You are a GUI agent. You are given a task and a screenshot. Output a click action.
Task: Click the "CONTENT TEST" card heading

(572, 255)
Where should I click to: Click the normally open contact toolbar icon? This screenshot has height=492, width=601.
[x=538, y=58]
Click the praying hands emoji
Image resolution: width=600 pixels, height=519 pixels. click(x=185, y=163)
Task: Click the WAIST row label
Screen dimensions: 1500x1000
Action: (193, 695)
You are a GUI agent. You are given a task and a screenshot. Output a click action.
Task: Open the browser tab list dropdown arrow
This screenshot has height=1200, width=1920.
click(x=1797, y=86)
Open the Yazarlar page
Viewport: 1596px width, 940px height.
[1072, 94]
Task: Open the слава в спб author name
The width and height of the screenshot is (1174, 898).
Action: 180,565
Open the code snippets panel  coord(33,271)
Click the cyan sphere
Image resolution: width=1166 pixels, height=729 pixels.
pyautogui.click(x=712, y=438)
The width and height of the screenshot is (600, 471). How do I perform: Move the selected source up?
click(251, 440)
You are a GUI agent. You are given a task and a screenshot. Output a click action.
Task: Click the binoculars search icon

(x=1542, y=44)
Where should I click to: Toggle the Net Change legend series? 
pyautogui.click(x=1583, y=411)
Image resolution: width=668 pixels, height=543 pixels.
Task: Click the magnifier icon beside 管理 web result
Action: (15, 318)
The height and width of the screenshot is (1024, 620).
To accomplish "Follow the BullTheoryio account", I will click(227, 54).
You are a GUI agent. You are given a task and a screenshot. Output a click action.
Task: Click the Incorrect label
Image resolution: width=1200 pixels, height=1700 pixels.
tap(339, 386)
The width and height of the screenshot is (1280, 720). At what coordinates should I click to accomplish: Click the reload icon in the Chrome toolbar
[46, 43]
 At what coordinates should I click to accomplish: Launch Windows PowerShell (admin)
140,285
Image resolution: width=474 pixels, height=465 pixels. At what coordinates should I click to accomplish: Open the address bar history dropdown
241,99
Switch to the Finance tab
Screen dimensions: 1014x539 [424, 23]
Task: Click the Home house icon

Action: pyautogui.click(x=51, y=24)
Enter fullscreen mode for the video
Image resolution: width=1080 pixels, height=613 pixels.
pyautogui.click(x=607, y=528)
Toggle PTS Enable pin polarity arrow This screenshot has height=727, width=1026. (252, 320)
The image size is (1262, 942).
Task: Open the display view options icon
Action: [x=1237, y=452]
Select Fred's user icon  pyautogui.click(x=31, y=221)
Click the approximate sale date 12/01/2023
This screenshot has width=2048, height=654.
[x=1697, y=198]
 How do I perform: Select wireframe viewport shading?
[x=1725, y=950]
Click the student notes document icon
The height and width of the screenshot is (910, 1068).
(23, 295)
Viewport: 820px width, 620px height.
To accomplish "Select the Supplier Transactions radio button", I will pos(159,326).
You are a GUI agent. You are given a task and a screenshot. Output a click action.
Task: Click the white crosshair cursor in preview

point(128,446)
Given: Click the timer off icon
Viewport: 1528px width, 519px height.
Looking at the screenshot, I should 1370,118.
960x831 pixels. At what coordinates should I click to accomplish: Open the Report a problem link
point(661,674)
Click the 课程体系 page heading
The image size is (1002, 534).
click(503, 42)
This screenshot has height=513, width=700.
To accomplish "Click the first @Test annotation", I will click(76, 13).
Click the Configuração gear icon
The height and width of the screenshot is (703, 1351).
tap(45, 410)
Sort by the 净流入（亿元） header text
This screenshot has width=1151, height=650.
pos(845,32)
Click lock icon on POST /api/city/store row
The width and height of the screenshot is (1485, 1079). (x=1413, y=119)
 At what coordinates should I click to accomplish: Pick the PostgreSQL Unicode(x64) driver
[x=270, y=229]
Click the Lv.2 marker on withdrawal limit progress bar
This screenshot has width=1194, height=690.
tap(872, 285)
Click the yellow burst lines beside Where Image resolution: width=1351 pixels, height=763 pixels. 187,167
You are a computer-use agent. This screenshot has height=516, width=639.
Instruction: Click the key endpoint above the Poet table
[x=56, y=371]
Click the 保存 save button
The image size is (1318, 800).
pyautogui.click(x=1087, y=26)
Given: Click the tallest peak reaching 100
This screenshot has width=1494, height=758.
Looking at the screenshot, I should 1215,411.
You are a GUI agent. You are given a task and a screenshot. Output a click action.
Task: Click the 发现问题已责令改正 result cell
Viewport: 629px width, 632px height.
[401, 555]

--------------------------------

#### [BRIEF]
Every line from the data above that contains "label" must appear in the answer.

#### [EXERCISE OUTPUT]
Task: Click the WAIST row label
Task: Click the Incorrect label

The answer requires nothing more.